The gathering was a small step in what Tools for Humanity claims will be a world-changing project: to scan the eyeballs of all eight billion humans, and then use that one-time ID to offer small allotments of cryptocurrency to support them in a world upended by artificial intelligence.
Every Worldcoin orb contains a camera designed to record images of a person’s irises. The orbs convert those scans into bits of numerical code, which are supposed to serve as a new type of digital ID. In the short term, Tools for Humanity plans to generate revenue by offering its iris-based system as an alternative to security technologies like CAPTCHA, the photographic test that is used to sort humans from spam accounts.
Ultimately, Worldcoin’s backers envision a grander plan to protect people from A.I. advances that they claim will eliminate millions of jobs. They are promoting the orbs as a possible foundation for universal basic income, a welfare system in which everyone receives guaranteed payments, and argue that iris IDs will help distinguish real people from robots.
To skeptics, the prospect of a privately owned crypto company’s handling the biometric data from billions of people sounds like a recipe for dystopia, with echoes of the 2002 Tom Cruise film “Minority Report.” But Tools for Humanity has raised $115 million this year from venture capital investors, even as funding for crypto has dried up during a downturn in the industry.

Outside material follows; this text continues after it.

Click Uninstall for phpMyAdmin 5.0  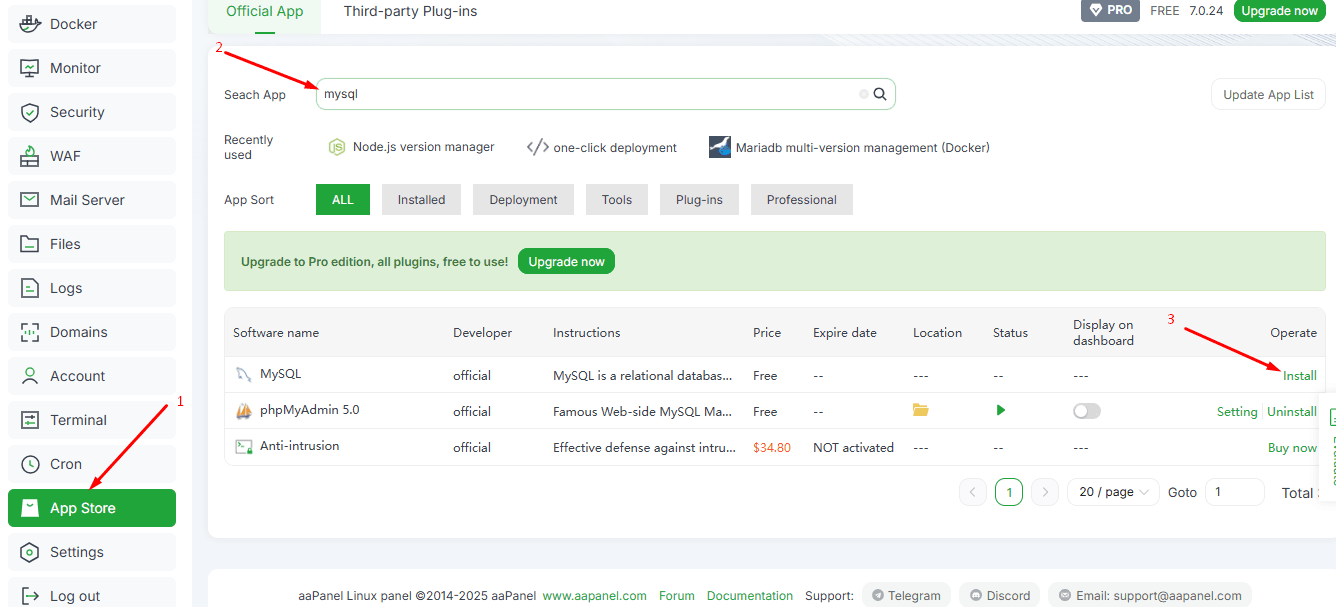1291,412
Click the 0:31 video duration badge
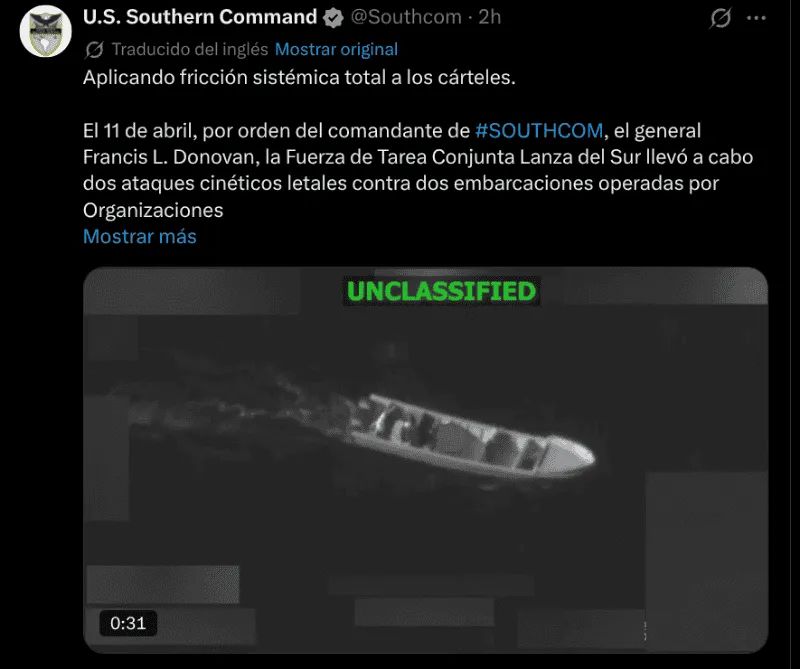The height and width of the screenshot is (669, 800). coord(128,623)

Tools for Humanity is part of a growing array of crypto firms trying to latch on to the hype around A.I. to propel digital currencies back to relevance after a miserable 18 months of market crashes and bankruptcies. Its project also shows how powerful figures like Mr. Altman are seeking to profit in a tumultuous period, creating moneymaking ventures to mitigate the negative effects of A.I., even as they aggressively develop the technology.